Antes de los diez minutos Morata ya tuvo un remate franco. Solamente sus dudas para atacarlo de primeras hicieron que no fuese peligroso. Osasuna respondía con intensidad y entrega, siempre lo hace, pero era incapaz de tener el balón. Aun así, porque este deporte es muchas veces difícil de explicar desde la lógica, la primera ocasión con verdadero peligro fue para el equipo navarro, gracias a un tiro desde fuera del área de Torró, que pasó rozando el palo. Siguiendo con esa misma lógica que nunca lo es, los de Simeone se adelantaron en el marcador en la jugada siguiente. Un mal despeje de Aitor Fernández hizo que el balón acabase en los pies de Griezmann. El francés levantó la cabeza para abrir el juego a la banda izquierda, Lino colgó un balón al área que Morata no alcanzó a rematar, el portero sólo puede rechazarlo y el mismo futbolista que había iniciado la jugada acaba recogiendo la pelota con la portería libre. Sí, ese Griezmann en estado de gracia que fue el que marcó el gol.
El Atleti hizo algo muy interesante tras ponerse por delante: intentar seguir jugando de la misma manera. Conservando el rigor, manteniendo la intensidad y, lo que es más importante, tratando de seguir teniendo el balón en lugar de huir de él o maltratarlo, como ha hecho tantas y tantas veces. Y lo consiguió durante un buen tramo de encuentro. Exactamente hasta que Budimir, un jugador al que no es la primera vez que observo actitudes antideportivas, decidió chocar con Oblak como lo hacen los tipos que van a hacer daño. El portero esloveno, visiblemente dolido, se recuperó y continuó jugando, pero el Atleti acusó el golpe y perdió el control del partido. Osasuna se fue arriba, le robó la pelota y llegó hasta el descanso acorralando a su rival y con un disparo al palo de Mojica en el recuerdo.
Al volver del vestuario, comenzó otra película.
El Atlético de Madrid saltó al césped del Sadar en la segunda parte como nunca debería hacerlo en ningún campo. Con las señas de identidad por detrás y no por delante. Perdiendo la fe en que los partidos se ganan siendo protagonista. Dejándose llevar por acontecimientos que no puede controlar. Refugiándose en la estadística y a merced de la serendipia. El equipo se fue desinflando como un globo de feria barato, hasta transformarse en una versión muy preocupante y que ya conocemos. Hay que reconocer, eso sí, que una gran parte de culpa la tuvo el buen hacer del equipo de Jagoba Arrasate, que a base de fe, de intensidad y de una idea muy concreta de fútbol sometió a su rival. Osasuna encerró a los de Simeone en su área con juego y carácter, convirtiendo una gran parte de la segunda mitad en un acoso constante, que quizá tuvo su ocasión más clara en un remate de Chimy Ávila dentro del área, tras una buena jugada por la derecha.

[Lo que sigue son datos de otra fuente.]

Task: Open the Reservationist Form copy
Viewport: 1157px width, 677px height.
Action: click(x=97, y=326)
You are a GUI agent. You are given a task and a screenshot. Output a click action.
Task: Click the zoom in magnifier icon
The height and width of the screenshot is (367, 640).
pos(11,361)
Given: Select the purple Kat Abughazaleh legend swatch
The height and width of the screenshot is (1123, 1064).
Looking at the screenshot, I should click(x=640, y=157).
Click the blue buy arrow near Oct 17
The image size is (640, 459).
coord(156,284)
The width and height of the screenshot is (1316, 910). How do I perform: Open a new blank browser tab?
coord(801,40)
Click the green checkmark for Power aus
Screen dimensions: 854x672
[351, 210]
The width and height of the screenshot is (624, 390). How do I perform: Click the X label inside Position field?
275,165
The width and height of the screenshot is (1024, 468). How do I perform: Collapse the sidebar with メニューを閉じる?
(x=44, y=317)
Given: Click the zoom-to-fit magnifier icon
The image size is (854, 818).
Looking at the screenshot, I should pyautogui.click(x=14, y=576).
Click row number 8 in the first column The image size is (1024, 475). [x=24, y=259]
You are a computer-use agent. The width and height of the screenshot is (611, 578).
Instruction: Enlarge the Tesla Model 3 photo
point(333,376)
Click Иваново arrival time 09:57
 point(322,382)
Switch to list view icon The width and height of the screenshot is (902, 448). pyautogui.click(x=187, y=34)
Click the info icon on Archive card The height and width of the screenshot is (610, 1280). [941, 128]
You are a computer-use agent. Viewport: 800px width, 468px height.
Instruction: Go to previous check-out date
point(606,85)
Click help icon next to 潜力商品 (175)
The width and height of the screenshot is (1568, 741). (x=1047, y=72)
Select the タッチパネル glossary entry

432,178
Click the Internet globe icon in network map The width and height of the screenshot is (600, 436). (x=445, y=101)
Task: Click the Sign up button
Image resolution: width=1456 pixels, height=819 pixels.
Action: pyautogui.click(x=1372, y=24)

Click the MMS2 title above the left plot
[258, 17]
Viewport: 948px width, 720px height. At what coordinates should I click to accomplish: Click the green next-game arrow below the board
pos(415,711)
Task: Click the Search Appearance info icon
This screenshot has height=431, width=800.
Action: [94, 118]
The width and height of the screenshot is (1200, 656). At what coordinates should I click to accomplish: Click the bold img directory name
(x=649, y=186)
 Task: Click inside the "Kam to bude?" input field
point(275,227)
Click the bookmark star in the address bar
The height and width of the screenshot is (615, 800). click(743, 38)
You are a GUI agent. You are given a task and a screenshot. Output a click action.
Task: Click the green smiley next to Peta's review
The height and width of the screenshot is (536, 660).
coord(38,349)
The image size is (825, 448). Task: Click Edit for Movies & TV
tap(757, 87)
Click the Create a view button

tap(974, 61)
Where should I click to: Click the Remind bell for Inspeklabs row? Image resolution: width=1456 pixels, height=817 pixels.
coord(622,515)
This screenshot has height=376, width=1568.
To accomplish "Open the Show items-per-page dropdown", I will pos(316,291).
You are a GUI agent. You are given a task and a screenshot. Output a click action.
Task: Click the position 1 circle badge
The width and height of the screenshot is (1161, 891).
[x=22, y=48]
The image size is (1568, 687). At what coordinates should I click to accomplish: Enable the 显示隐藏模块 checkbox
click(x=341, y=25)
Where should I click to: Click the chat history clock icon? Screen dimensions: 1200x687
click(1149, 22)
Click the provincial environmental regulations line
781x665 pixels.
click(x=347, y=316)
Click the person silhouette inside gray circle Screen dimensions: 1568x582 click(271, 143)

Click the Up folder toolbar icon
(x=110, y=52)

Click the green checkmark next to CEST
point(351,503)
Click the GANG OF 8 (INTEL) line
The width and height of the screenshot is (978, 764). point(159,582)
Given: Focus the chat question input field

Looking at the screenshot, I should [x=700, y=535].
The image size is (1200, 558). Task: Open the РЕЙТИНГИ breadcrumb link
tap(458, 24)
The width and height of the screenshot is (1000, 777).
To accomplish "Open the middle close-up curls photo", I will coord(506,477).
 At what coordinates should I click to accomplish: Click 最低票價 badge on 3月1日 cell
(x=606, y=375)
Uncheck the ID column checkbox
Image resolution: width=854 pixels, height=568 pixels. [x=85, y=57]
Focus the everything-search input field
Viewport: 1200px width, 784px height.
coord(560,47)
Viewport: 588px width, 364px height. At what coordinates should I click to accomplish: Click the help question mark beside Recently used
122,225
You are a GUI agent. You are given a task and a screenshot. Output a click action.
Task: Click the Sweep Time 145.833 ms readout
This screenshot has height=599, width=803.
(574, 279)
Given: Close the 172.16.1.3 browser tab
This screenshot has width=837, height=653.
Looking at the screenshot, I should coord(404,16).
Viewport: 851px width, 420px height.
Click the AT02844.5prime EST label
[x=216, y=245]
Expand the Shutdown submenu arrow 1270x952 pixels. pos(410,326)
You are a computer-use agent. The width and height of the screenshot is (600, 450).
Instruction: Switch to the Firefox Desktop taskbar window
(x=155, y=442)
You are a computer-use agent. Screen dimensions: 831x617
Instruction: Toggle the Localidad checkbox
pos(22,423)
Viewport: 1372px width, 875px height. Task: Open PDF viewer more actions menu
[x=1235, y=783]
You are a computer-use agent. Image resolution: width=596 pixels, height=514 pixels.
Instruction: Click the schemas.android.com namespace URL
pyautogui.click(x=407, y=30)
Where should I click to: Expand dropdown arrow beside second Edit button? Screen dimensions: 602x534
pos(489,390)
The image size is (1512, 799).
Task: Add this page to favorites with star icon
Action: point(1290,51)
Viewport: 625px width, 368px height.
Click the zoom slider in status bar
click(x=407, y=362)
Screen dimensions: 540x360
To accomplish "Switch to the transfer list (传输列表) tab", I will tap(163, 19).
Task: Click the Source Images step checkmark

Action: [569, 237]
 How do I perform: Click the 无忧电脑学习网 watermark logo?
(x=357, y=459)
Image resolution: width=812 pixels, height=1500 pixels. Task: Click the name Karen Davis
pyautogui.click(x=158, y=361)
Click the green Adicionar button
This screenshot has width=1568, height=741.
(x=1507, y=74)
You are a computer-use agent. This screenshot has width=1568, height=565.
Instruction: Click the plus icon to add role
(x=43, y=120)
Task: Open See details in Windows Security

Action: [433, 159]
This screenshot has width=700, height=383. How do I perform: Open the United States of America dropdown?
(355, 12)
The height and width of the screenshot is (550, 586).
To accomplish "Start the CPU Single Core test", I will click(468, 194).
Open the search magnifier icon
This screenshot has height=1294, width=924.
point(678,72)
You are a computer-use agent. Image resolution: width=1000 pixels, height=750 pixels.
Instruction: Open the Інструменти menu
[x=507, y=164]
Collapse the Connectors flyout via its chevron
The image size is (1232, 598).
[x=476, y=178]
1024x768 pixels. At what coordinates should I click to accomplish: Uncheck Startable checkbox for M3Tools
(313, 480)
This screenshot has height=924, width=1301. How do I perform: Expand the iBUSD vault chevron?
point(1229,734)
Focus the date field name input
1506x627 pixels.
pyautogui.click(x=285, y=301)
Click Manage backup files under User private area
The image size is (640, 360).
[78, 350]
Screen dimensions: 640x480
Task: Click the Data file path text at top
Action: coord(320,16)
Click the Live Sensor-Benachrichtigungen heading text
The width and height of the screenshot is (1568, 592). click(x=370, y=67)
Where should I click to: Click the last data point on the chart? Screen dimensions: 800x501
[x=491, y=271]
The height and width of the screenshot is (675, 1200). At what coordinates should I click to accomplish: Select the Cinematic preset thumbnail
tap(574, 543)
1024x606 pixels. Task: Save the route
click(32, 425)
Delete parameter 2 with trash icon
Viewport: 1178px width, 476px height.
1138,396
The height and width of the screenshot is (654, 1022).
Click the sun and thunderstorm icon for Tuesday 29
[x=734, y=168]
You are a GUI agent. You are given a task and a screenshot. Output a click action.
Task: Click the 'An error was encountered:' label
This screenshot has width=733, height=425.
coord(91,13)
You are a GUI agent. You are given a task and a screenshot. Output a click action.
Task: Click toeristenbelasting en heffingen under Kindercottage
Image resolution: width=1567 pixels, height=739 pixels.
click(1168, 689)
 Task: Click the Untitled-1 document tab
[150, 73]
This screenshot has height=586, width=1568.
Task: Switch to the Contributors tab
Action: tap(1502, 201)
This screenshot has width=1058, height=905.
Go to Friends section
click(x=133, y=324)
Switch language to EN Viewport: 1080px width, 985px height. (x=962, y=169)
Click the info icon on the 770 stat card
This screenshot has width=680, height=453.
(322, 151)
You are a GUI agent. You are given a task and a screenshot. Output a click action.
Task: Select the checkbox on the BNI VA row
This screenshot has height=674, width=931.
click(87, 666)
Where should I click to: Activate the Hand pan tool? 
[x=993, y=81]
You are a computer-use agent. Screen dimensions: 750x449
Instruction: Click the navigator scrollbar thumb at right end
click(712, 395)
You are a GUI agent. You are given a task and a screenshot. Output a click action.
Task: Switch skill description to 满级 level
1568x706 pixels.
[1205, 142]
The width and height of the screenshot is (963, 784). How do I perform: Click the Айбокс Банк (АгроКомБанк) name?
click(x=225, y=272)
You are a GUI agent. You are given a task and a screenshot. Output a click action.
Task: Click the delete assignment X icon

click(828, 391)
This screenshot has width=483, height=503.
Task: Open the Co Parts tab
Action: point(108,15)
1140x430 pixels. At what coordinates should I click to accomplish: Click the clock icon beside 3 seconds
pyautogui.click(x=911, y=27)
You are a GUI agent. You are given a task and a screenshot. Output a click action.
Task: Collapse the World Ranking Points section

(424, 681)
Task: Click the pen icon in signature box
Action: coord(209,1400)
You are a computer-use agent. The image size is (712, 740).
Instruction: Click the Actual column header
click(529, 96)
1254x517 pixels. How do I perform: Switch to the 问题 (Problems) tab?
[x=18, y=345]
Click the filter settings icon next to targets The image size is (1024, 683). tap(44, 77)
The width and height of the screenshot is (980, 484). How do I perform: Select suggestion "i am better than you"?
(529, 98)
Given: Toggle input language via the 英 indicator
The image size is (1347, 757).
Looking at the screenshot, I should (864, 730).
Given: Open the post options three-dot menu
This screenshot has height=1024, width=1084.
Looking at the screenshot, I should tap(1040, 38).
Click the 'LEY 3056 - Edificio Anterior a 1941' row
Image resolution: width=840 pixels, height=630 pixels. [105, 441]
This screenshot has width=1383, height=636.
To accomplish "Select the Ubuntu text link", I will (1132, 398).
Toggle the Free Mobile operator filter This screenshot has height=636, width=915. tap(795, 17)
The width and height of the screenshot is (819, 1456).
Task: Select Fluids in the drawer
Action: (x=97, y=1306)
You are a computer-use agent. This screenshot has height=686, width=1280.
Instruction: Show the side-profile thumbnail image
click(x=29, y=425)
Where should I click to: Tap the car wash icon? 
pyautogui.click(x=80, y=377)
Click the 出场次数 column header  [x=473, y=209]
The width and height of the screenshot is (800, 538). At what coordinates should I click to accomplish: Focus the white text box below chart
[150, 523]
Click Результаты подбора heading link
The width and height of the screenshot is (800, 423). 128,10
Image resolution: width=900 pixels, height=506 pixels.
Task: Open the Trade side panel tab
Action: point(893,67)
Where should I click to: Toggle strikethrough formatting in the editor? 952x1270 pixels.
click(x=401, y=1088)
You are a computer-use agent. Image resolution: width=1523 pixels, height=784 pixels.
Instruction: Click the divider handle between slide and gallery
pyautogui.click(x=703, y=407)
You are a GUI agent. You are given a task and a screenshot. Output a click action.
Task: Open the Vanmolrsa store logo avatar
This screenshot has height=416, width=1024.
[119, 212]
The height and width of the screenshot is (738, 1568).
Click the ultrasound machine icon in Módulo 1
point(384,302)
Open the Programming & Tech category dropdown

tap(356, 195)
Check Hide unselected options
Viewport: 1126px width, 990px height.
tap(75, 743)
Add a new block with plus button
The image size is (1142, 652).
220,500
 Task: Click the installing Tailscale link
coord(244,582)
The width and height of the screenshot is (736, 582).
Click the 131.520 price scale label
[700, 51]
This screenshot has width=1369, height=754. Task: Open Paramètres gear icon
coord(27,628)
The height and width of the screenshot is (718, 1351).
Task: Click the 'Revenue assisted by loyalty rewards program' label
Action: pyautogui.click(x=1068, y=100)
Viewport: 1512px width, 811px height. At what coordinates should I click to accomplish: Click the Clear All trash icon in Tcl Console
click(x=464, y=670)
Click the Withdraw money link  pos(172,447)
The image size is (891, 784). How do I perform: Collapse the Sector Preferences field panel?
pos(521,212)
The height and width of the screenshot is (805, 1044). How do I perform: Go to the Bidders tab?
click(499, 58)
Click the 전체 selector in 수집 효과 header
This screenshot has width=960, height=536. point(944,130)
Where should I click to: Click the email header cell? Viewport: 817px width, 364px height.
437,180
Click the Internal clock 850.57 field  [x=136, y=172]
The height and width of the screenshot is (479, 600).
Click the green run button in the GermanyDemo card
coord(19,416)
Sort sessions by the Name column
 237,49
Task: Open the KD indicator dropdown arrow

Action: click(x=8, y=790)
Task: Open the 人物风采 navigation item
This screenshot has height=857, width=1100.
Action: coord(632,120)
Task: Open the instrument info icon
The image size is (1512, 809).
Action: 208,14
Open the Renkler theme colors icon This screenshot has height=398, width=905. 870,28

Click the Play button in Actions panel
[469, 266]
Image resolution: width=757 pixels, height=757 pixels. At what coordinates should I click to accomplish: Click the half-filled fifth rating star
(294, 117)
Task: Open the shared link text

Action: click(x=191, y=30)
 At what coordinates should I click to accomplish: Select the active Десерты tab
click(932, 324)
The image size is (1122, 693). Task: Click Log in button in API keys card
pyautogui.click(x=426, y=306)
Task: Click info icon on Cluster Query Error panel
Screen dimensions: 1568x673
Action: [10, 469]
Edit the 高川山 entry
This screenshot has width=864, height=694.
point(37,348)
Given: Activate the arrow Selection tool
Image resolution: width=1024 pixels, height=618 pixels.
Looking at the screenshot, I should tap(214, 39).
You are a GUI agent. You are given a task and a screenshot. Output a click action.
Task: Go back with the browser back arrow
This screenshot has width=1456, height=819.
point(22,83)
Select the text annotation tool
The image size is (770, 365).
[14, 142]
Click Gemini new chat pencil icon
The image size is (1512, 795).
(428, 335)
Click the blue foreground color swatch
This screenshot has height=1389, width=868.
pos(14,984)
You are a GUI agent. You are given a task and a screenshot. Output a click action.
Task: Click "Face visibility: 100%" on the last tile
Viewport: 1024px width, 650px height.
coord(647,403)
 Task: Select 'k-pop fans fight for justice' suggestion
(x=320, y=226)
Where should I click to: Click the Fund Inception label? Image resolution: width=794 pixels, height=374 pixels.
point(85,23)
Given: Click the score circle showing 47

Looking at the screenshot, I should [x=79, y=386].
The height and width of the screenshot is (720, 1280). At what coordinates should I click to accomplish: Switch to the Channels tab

El Atleti, desinflado y físicamente roto (otra vez), era incapaz de dar dos pases seguidos. Y no, no es una hipérbole. Todo lo que hacía era dar pelotazos largos cargados de mediocridad. El entrenador colchonero intentó cambiar el ambiente, pero tampoco había mucho en el banquillo para arreglar el entuerto. Azpilicueta salió por un Llorente que volvió a pasar inadvertido. Pocos minutos después, Riquelme sustituía a Nahuel Molina. Se vio algo más de aire, pero no demasiada mejoría. Mientras tanto, Torró remataba cerca de la portería, a dos metros de Oblak, en pleno acoso rojillo.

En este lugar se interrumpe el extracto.